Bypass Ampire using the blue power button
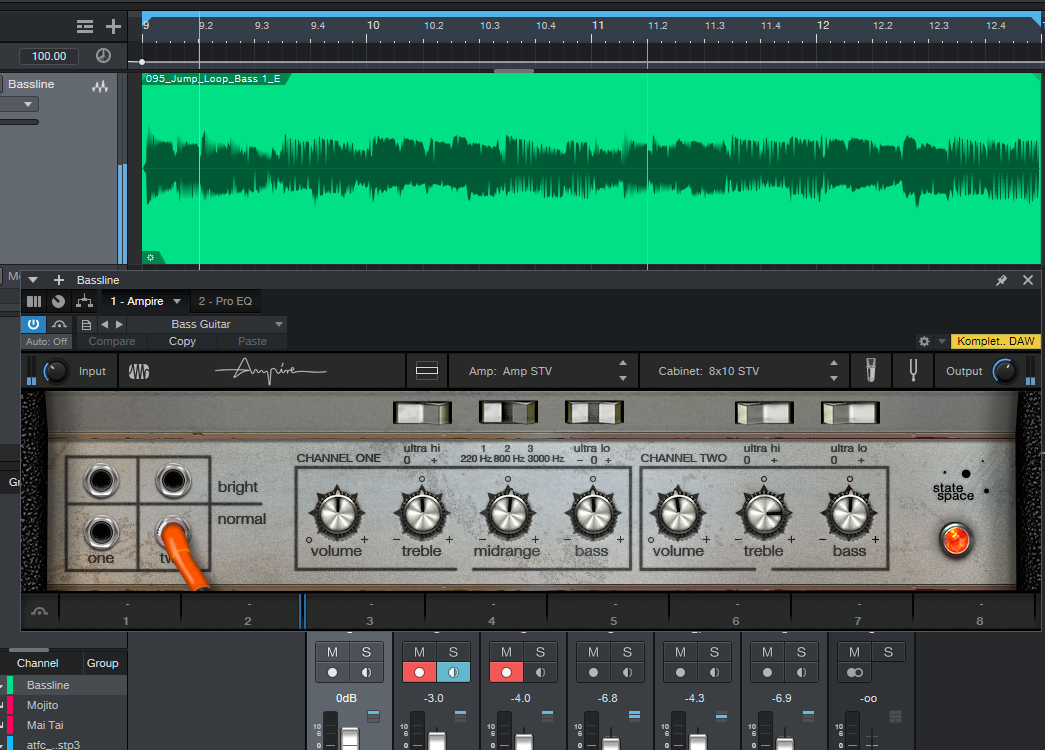Viewport: 1045px width, 750px height. click(33, 324)
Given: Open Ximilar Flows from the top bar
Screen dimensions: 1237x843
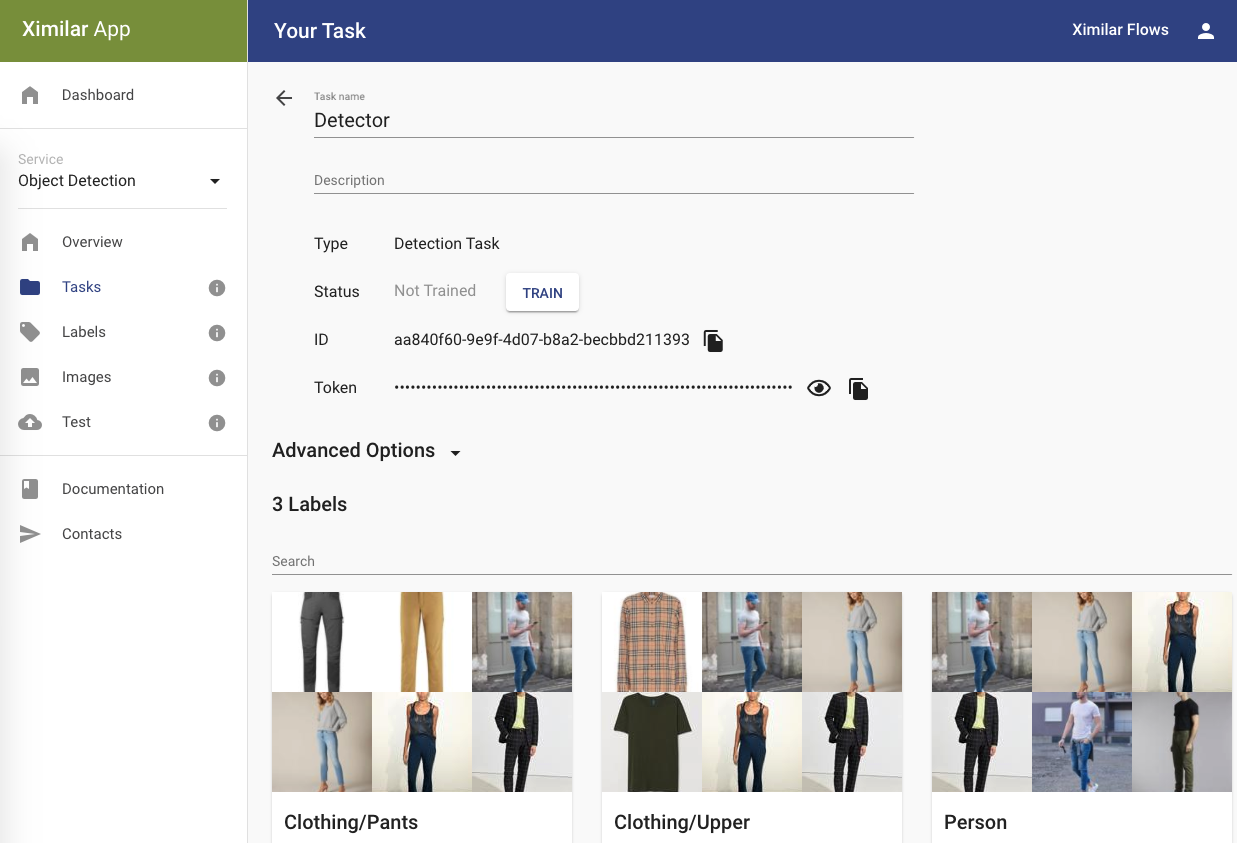Looking at the screenshot, I should 1120,30.
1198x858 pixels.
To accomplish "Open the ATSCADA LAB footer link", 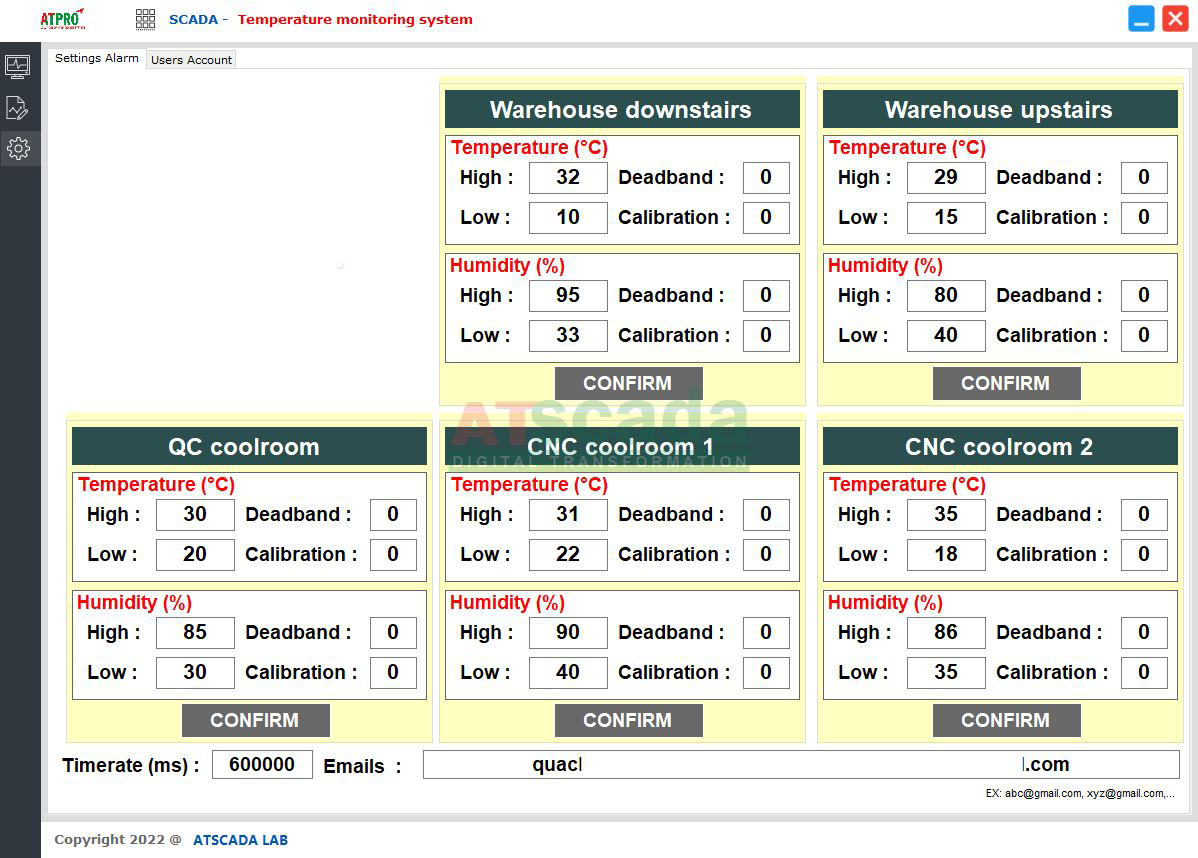I will (x=240, y=840).
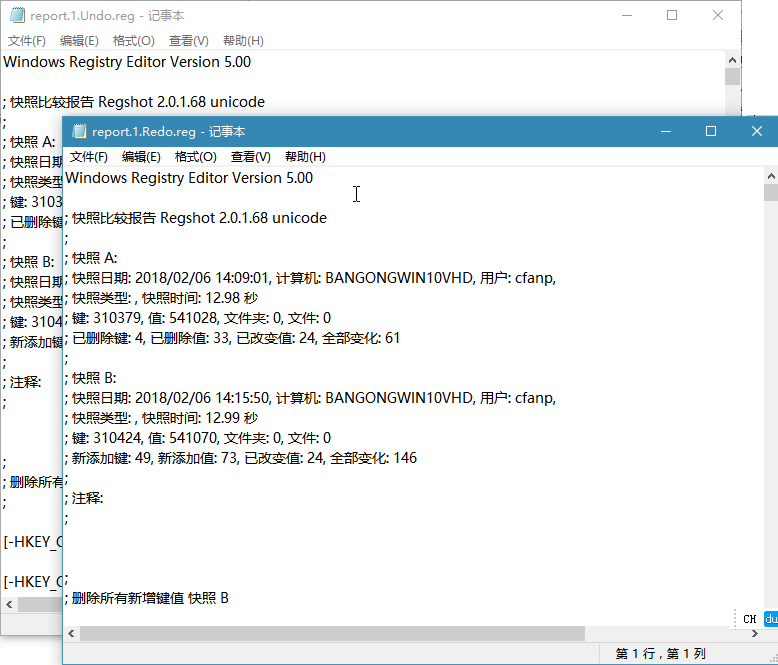Viewport: 778px width, 665px height.
Task: Open 文件(F) menu in Redo.reg window
Action: pos(88,157)
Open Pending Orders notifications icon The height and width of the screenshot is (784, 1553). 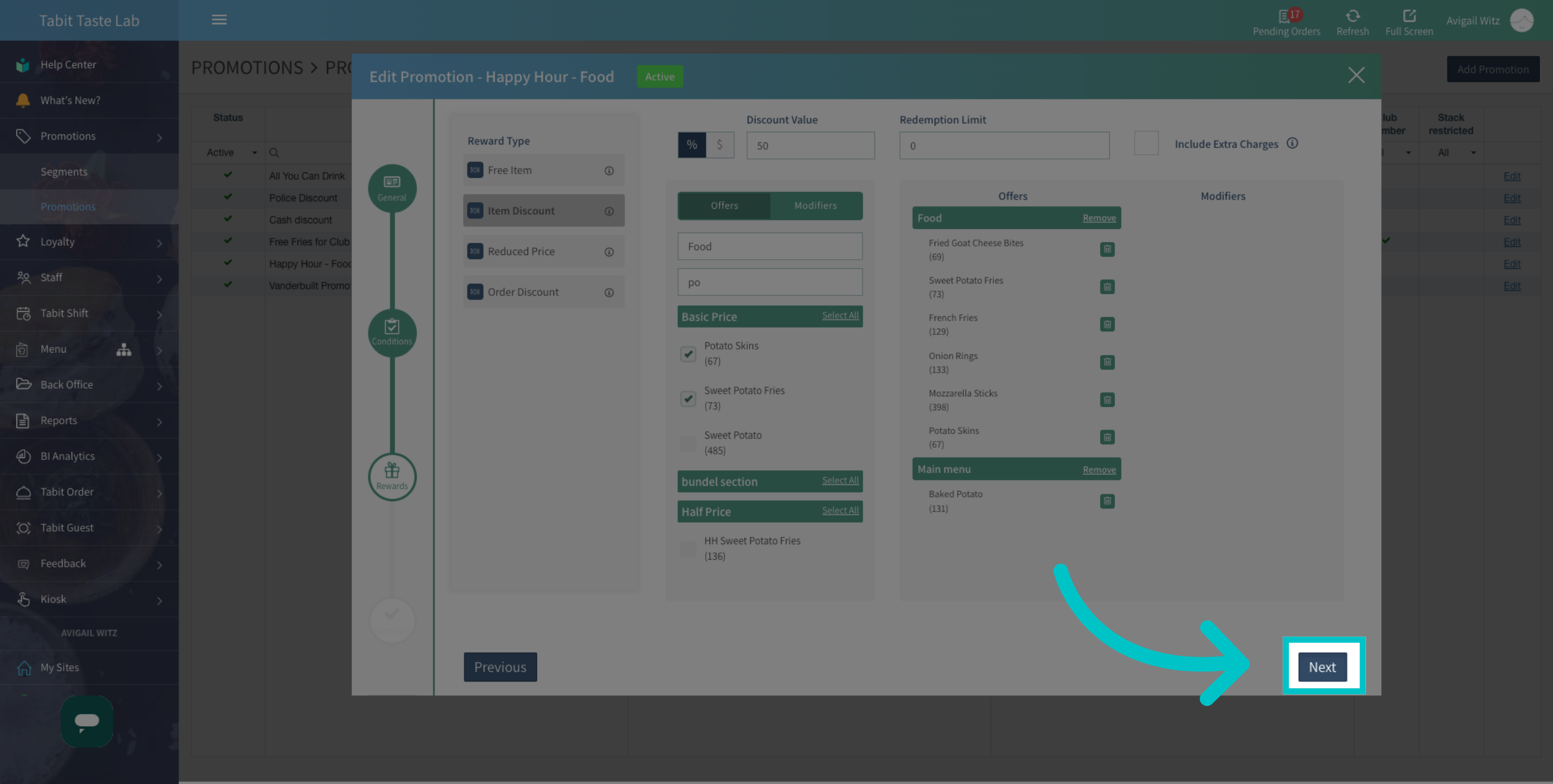pyautogui.click(x=1285, y=16)
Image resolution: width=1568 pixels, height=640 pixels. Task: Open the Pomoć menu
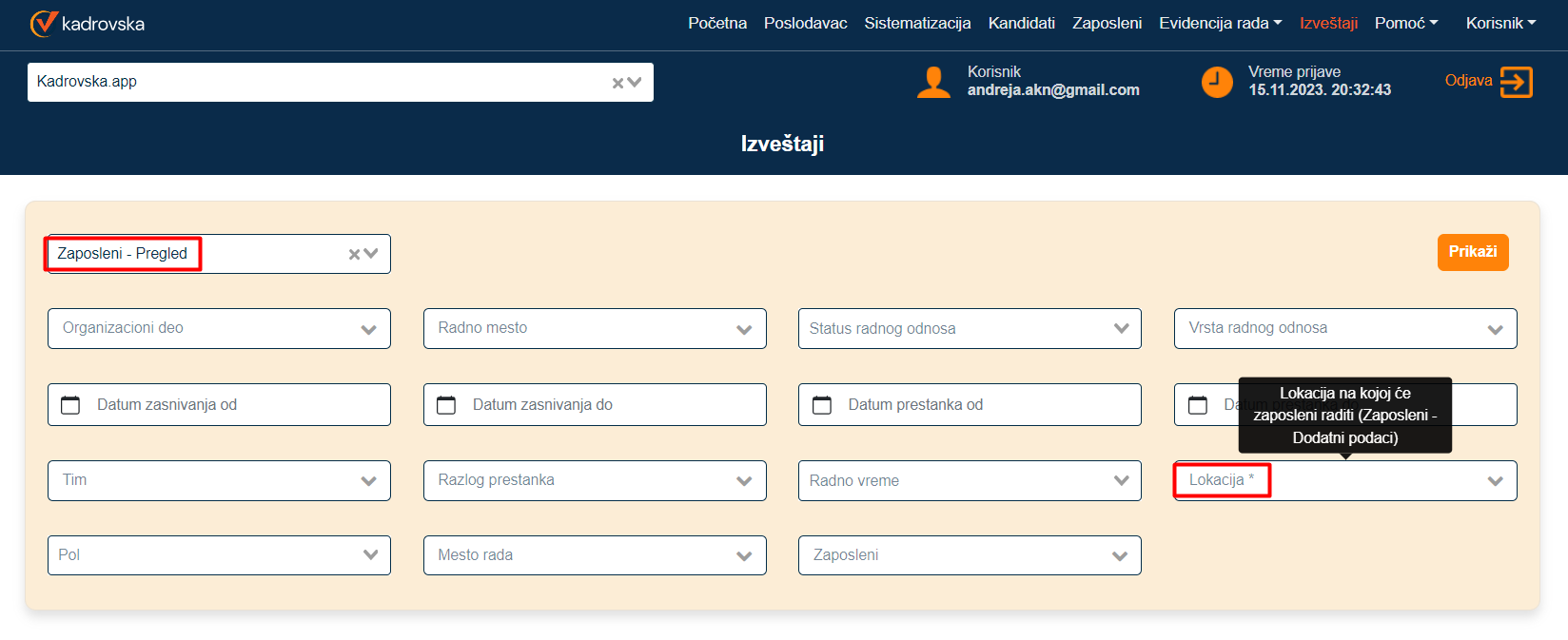[x=1405, y=23]
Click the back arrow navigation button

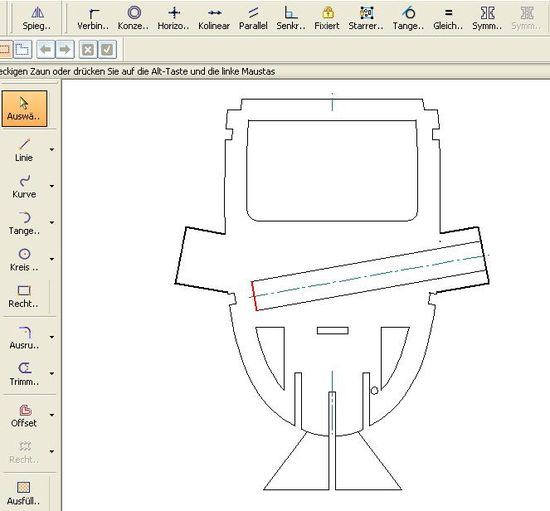[46, 49]
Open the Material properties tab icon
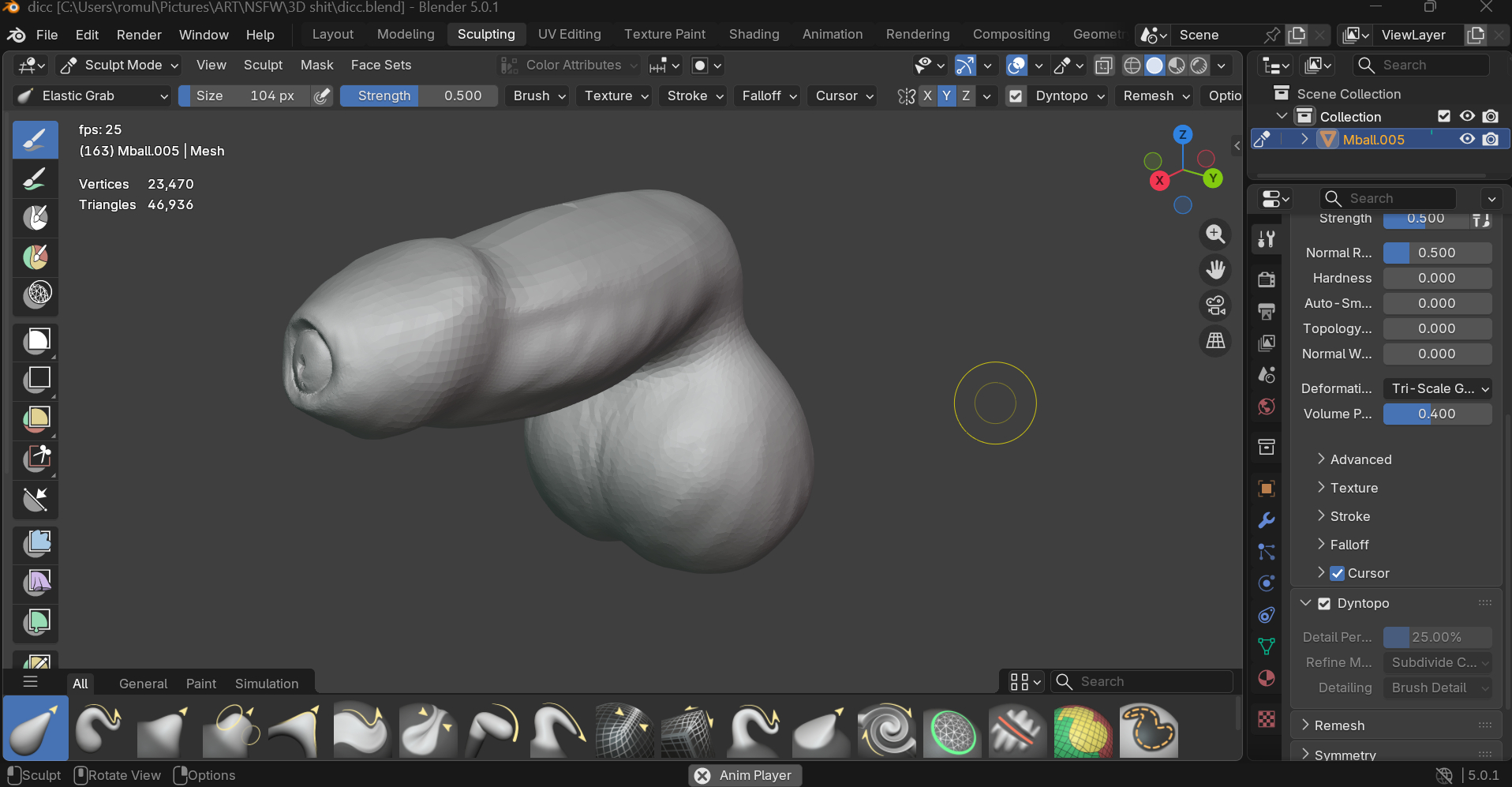The width and height of the screenshot is (1512, 787). 1267,679
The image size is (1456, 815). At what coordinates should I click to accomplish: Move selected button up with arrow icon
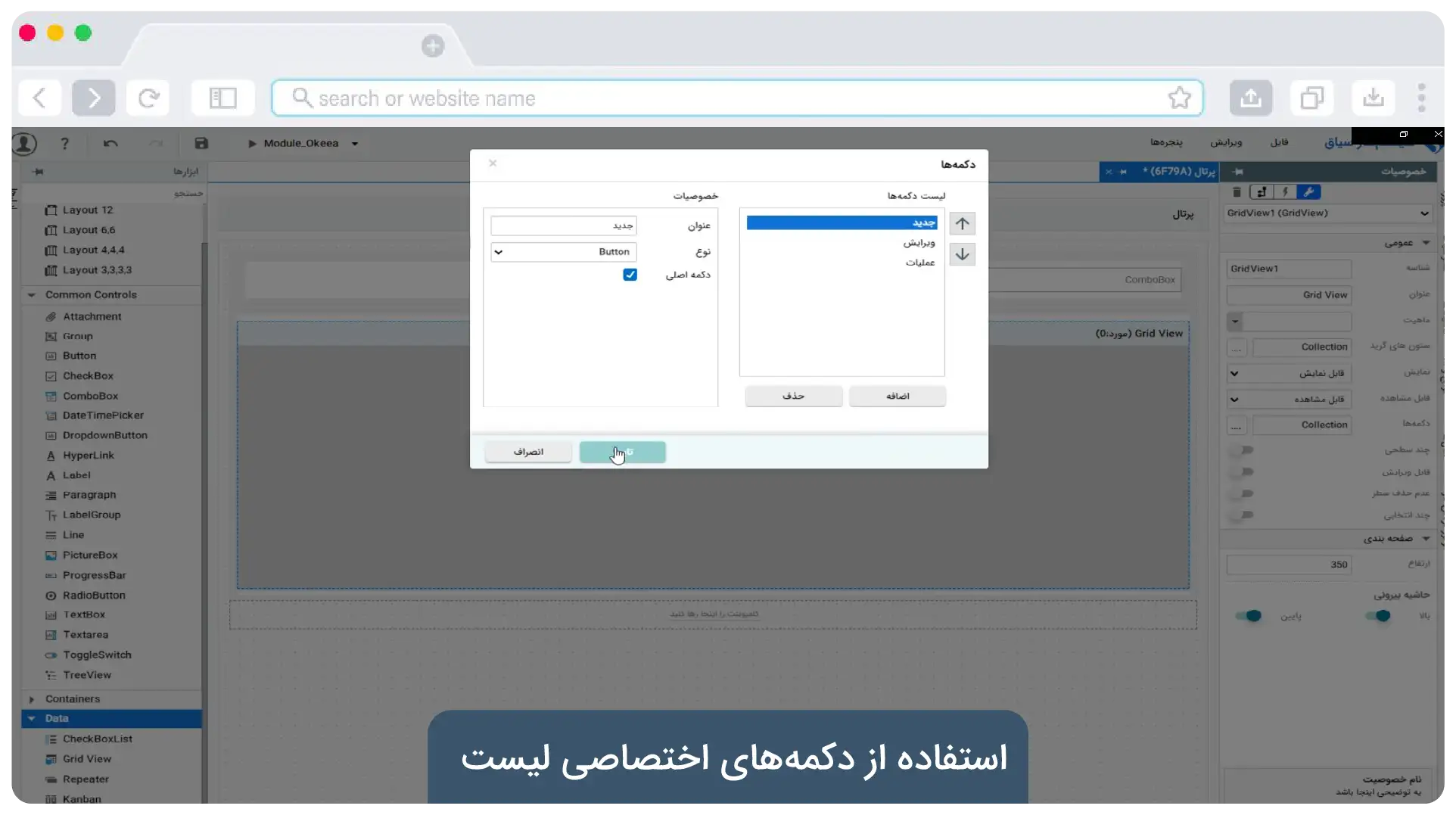(962, 224)
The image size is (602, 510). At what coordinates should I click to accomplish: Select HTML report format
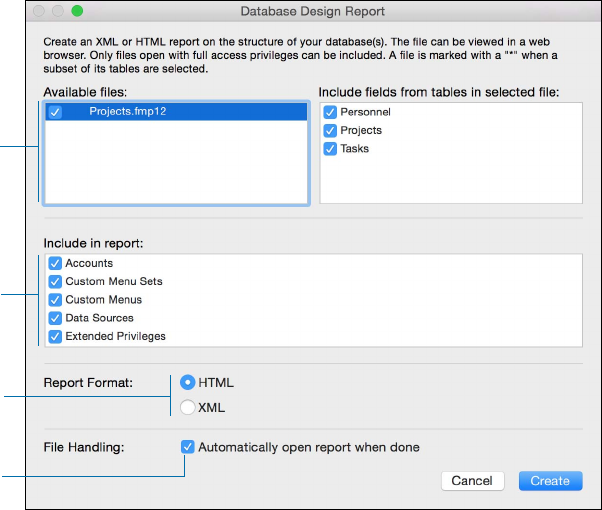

__________________________________________________

Set down again, exactly, every line above from the one with "Given: Open Ximilar Flows from the top bar" down to the one with "1198x858 pixels.", both ends included. No pictures, and nothing else.

**Answer box:**
Given: Open Ximilar Flows from the top bar
Screen dimensions: 1237x843
Looking at the screenshot, I should 1120,30.
1198x858 pixels.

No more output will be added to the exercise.